E. M. FORSTER: A Life

By

Pub Date: Oct. 4th, 1978
Publisher: Harcourt Brace Jovanovich

In 1933, with all his novels written but nearly 40 years of life ahead, E. M. Forster mused on his future biography: ""I should want everything told, everything, and there's so far so little."" P. N. Furbank, a friend of Forster in his eighties, has indeed told everything, sharply but sympathetically, and there is enormous sadness and strangeness in the ""so little"" that there is to tell.
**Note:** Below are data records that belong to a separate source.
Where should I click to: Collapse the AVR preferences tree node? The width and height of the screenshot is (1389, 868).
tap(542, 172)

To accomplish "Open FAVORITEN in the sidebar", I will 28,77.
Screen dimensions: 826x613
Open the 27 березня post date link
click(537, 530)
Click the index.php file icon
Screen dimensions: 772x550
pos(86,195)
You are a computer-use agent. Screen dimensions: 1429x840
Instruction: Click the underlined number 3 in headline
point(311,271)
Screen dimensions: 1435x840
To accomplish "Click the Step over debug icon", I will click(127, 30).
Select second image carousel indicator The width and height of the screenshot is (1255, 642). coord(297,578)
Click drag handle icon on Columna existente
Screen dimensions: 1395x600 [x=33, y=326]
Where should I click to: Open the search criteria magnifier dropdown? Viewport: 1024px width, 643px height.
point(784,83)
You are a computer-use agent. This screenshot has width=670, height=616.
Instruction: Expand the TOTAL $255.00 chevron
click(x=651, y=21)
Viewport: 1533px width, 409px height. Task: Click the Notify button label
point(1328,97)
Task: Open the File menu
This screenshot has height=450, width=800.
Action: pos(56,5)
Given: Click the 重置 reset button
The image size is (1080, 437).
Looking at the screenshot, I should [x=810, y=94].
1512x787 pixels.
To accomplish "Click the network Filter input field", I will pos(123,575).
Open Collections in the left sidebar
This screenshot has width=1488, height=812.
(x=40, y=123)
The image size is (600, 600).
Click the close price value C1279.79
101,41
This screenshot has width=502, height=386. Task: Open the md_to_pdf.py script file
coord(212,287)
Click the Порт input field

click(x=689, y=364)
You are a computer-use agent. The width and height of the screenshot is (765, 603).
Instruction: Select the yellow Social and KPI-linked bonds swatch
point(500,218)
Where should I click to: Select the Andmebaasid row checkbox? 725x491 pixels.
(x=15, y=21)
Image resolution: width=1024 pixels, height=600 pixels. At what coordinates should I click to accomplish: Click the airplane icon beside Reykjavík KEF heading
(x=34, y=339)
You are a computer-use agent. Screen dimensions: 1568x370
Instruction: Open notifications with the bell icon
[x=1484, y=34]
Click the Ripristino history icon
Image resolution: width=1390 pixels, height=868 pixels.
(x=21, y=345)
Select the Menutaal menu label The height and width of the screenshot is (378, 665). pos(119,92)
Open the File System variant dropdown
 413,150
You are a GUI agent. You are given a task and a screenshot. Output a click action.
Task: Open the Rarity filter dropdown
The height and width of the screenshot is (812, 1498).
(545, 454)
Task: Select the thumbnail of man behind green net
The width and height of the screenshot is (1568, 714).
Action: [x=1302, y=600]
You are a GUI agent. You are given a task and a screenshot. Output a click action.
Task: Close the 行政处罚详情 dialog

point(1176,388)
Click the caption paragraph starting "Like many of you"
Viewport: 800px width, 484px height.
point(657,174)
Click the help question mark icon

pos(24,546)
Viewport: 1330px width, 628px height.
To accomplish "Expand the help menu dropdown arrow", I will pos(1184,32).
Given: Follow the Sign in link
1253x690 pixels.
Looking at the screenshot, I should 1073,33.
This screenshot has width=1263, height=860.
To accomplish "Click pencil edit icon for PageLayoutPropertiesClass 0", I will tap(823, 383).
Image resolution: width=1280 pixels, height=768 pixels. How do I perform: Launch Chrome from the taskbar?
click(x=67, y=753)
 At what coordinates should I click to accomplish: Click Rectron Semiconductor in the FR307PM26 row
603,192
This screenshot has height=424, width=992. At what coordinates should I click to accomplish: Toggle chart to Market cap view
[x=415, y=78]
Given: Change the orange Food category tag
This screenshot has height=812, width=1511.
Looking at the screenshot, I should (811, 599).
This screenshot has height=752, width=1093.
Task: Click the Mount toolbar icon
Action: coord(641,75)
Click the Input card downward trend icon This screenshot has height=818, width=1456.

Coddled, fatherless child in an all--female Victorian household, Morgan grew up to be the ""freakish and demure"" ineffectual stereotype, but wrote a handful of surprisingly vigorous and influential novels that brought him fame--fame that increased with ""every book he didn't write."" Terribly timid and thoroughly homosexual, he lived an idle ""life of mild human contacts and awakened imagination"": some travel, some speechmaking and conference-sitting, less and less writing, many intense friendships, a few brief love affairs (an Egyptian bus conductor, a palace barber in India, a sailor), but a sex life lived mostly in fantasies, some of them written into unpublishable ""indecencies"" and the posthumous Maurice. Though Furbank remains admirably restrained and non-sensationalizing, Forster's preoccupation with his thwarted sexuality--in letters, diaries, and conversation--becomes the dark major chord. ""However gross my desires, I find I shall never satisfy them for fear of annoying others. . . . If I could get one solid night it would be something."" A literary lion, a social mouse; the contrast is both pathetic and funny, and Furbank quietly allows both sides to emerge--in Forster's hopeless weekends with impatient D. H. Lawrence (""Why can't he [Forster] take a woman and fight clean to his own basic, primal being?""), in his passive drift from the lost family manse to rooms at Cambridge or friends' homes (""I see my furniture everywhere, my home nowhere""), in his decades of buddyship--confessing his passion only near the end--with a married policeman. This is not a biography-with-criticism, and Furbank steers clear of the books except for obvious parallels with the life and descriptions of unpublished work. It therefore hasn't the impact of an Edel or Bate life-and-works. But it is hard to imagine a fairer, shrewder, more gracefully compassionate evocation of such a long, pinched, intensely inactive life.